Instructions for the task:
Enter every line of the entries below into a Markdown table with two columns, "Row" and "Line". Number the rows in order and omit any blank lines.

########################################

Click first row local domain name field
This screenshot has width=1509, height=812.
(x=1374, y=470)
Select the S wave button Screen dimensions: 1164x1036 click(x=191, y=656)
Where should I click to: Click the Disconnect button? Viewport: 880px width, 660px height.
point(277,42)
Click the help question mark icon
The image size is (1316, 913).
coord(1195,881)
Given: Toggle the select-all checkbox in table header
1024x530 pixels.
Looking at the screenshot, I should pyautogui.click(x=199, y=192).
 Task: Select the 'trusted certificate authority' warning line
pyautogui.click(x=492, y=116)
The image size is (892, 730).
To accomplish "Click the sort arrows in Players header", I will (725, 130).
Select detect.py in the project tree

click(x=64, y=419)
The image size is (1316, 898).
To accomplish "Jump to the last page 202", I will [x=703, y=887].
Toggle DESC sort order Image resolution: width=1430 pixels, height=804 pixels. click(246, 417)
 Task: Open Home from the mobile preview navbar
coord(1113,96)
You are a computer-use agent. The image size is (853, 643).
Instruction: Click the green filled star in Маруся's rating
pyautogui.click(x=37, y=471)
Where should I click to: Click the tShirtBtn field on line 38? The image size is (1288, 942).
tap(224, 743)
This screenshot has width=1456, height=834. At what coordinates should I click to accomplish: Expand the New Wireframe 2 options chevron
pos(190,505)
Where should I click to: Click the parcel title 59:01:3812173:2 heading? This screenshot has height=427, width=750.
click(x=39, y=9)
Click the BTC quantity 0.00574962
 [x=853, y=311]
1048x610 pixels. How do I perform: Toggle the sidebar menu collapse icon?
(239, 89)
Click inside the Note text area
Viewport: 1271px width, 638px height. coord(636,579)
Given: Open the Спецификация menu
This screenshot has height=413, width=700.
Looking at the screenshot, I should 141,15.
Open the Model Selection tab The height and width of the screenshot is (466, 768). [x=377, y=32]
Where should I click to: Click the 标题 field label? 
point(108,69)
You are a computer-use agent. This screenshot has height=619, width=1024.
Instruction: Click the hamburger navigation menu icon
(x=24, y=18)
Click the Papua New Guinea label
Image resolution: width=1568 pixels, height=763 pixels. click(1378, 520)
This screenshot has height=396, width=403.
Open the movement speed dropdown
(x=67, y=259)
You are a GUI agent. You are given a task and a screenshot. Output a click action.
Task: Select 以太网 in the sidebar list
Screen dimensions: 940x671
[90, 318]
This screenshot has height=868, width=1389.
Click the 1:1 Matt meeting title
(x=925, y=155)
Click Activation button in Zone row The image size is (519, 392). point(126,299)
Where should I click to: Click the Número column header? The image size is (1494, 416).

########################################

Solution:
| Row | Line |
|---|---|
| 1 | Click first row local domain name field |
| 2 | This screenshot has width=1509, height=812. |
| 3 | (x=1374, y=470) |
| 4 | Select the S wave button Screen dimensions: 1164x1036 click(x=191, y=656) |
| 5 | Where should I click to: Click the Disconnect button? Viewport: 880px width, 660px height. |
| 6 | point(277,42) |
| 7 | Click the help question mark icon |
| 8 | The image size is (1316, 913). |
| 9 | coord(1195,881) |
| 10 | Given: Toggle the select-all checkbox in table header |
| 11 | 1024x530 pixels. |
| 12 | Looking at the screenshot, I should pyautogui.click(x=199, y=192). |
| 13 |  Task: Select the 'trusted certificate authority' warning line |
| 14 | pyautogui.click(x=492, y=116) |
| 15 | The image size is (892, 730). |
| 16 | To accomplish "Click the sort arrows in Players header", I will (725, 130). |
| 17 | Select detect.py in the project tree |
| 18 | click(x=64, y=419) |
| 19 | The image size is (1316, 898). |
| 20 | To accomplish "Jump to the last page 202", I will [x=703, y=887]. |
| 21 | Toggle DESC sort order Image resolution: width=1430 pixels, height=804 pixels. click(246, 417) |
| 22 |  Task: Open Home from the mobile preview navbar |
| 23 | coord(1113,96) |
| 24 | You are a computer-use agent. The image size is (853, 643). |
| 25 | Instruction: Click the green filled star in Маруся's rating |
| 26 | pyautogui.click(x=37, y=471) |
| 27 | Where should I click to: Click the tShirtBtn field on line 38? The image size is (1288, 942). |
| 28 | tap(224, 743) |
| 29 | This screenshot has width=1456, height=834. At what coordinates should I click to accomplish: Expand the New Wireframe 2 options chevron |
| 30 | pos(190,505) |
| 31 | Where should I click to: Click the parcel title 59:01:3812173:2 heading? This screenshot has height=427, width=750. |
| 32 | click(x=39, y=9) |
| 33 | Click the BTC quantity 0.00574962 |
| 34 |  [x=853, y=311] |
| 35 | 1048x610 pixels. How do I perform: Toggle the sidebar menu collapse icon? |
| 36 | (239, 89) |
| 37 | Click inside the Note text area |
| 38 | Viewport: 1271px width, 638px height. coord(636,579) |
| 39 | Given: Open the Спецификация menu |
| 40 | This screenshot has height=413, width=700. |
| 41 | Looking at the screenshot, I should 141,15. |
| 42 | Open the Model Selection tab The height and width of the screenshot is (466, 768). [x=377, y=32] |
| 43 | Where should I click to: Click the 标题 field label?  |
| 44 | point(108,69) |
| 45 | You are a computer-use agent. This screenshot has height=619, width=1024. |
| 46 | Instruction: Click the hamburger navigation menu icon |
| 47 | (x=24, y=18) |
| 48 | Click the Papua New Guinea label |
| 49 | Image resolution: width=1568 pixels, height=763 pixels. click(1378, 520) |
| 50 | This screenshot has height=396, width=403. |
| 51 | Open the movement speed dropdown |
| 52 | (x=67, y=259) |
| 53 | You are a GUI agent. You are given a task and a screenshot. Output a click action. |
| 54 | Task: Select 以太网 in the sidebar list |
| 55 | Screen dimensions: 940x671 |
| 56 | [90, 318] |
| 57 | This screenshot has height=868, width=1389. |
| 58 | Click the 1:1 Matt meeting title |
| 59 | (x=925, y=155) |
| 60 | Click Activation button in Zone row The image size is (519, 392). point(126,299) |
| 61 | Where should I click to: Click the Número column header? The image size is (1494, 416). |